Paris Hilton is ready to reveal a secret she’s kept for years in a new YouTube series titled This Is Paris, debuting September 14th.
Before the doc drops, she is revealing some of what fans will hear, telling People: “I buried my truth for so long. But I’m proud of the strong woman I’ve become. People might assume everything in my life came easy to me, but I want to show the world who I truly am.”
The 39-year-old says she endured mental, emotional and physical pain she says she underwent while at Provo Canyon School in the late '90s.
In her teens, she lived with her parents Rick and Kathy Hilton and her younger siblings Nicky, 36, Barron, 30, and Conrad, 26 at the Waldorf Astoria in New York City.
“It was so easy to sneak out and go to clubs and parties,” recalls Hilton. “My parents were so strict that it made me want to rebel. They’d punish me by taking away my cell phone, taking away my credit card, but it didn’t work. I would still go out on my own.”

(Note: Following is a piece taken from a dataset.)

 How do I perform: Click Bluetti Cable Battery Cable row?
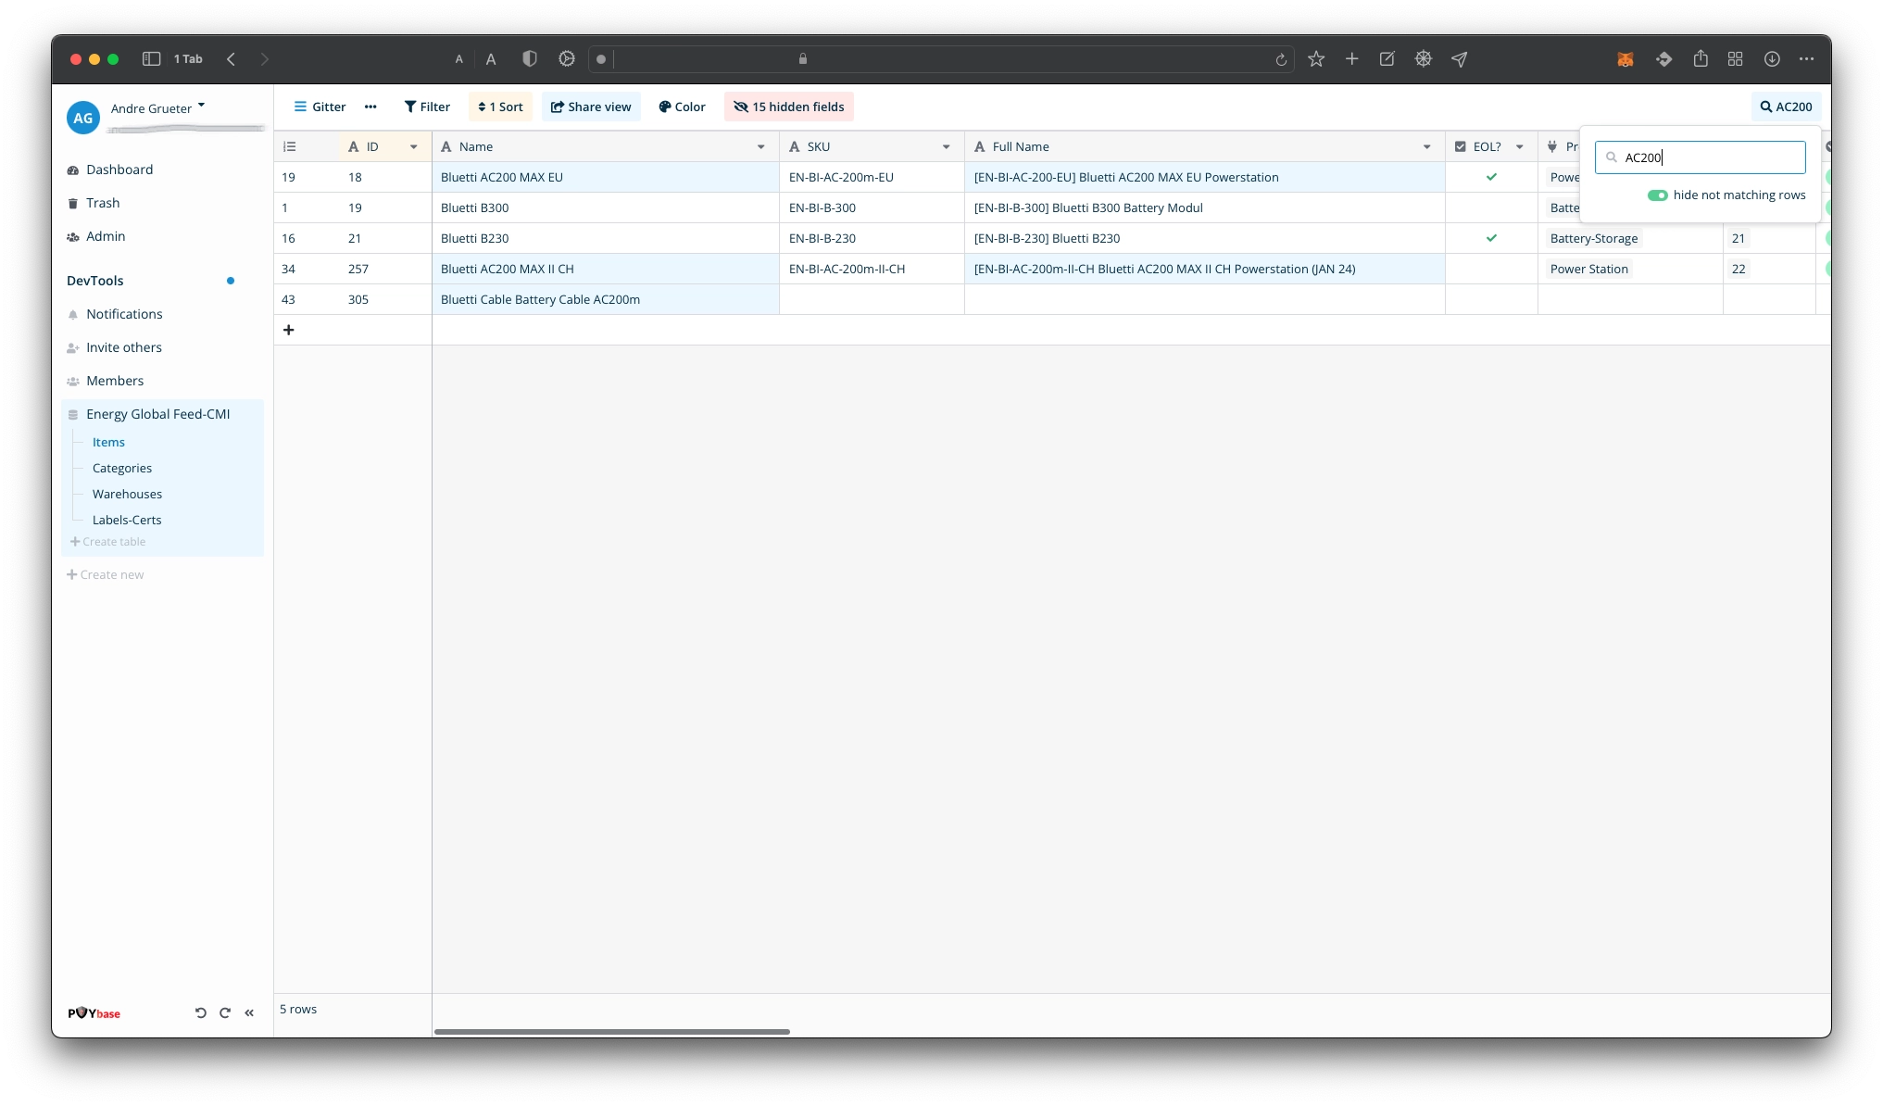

Eventually, they sent her to boarding schools, the last of which was Provo, where she stayed for 11 months. She tells People: “I knew it was going to be worse than anywhere else. It was supposed to be a school, but classes were not the focus at all. From the moment I woke up until I went to bed, it was all day screaming in my face, yelling at me, continuous torture.”
Continues Hilton: “The staff would say terrible things. They were constantly making me feel bad about myself and bully me. I think it was their goal to break us down. And they were physically abusive, hitting and strangling us. They wanted to instill fear in the kids so we’d be too scared to disobey them.”

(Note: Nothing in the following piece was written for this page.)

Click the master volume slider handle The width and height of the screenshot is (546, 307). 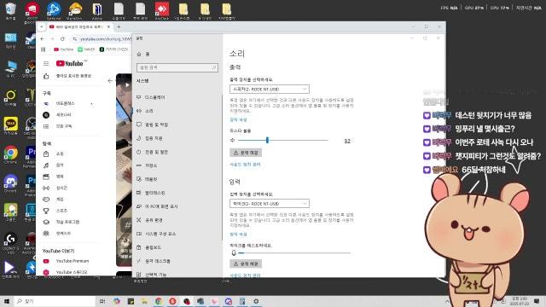(x=267, y=140)
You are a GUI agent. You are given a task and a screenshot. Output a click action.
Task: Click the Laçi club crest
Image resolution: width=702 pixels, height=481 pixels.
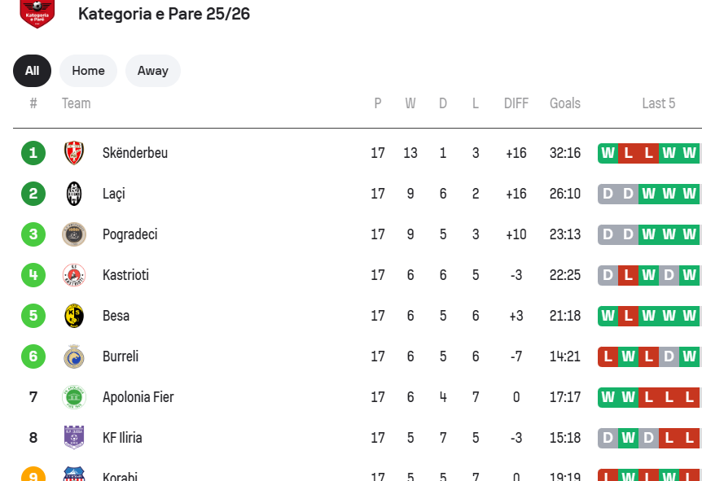[x=74, y=194]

In response, the school told People: “Originally opened in 1971, Provo Canyon School was sold by its previous ownership in August 2000. We therefore cannot comment on the operations or patient experience prior to this time.”
Three of her classmates appear in the documentary and attest to being force-fed medication and held down by restraints. When a student told staffers that Hilton was planning to run away, they put her in solitary confinement for up to 20 hours a day.
To make matters worse, the school cut her off from her family. “I didn’t really get to speak to my family,” says Hilton, “maybe once every two or three months. We were cut off from the outside world. And when I tried to tell them once, I got in so much trouble I was scared to say it again. They would grab the phone or rip up letters I wrote telling me, ‘No one is going to believe you.’ And the staff would tell the parents that the kids were lying. So my parents had no idea what was going on.”
For now, she is focused on raising awareness about schools like Provo. “I want these places shut down,” says Hilton. “I want them to be held accountable. And I want to be a voice for children and now adults everywhere who have had similar experiences. I want it to stop for good and I will do whatever I can to make it happen.”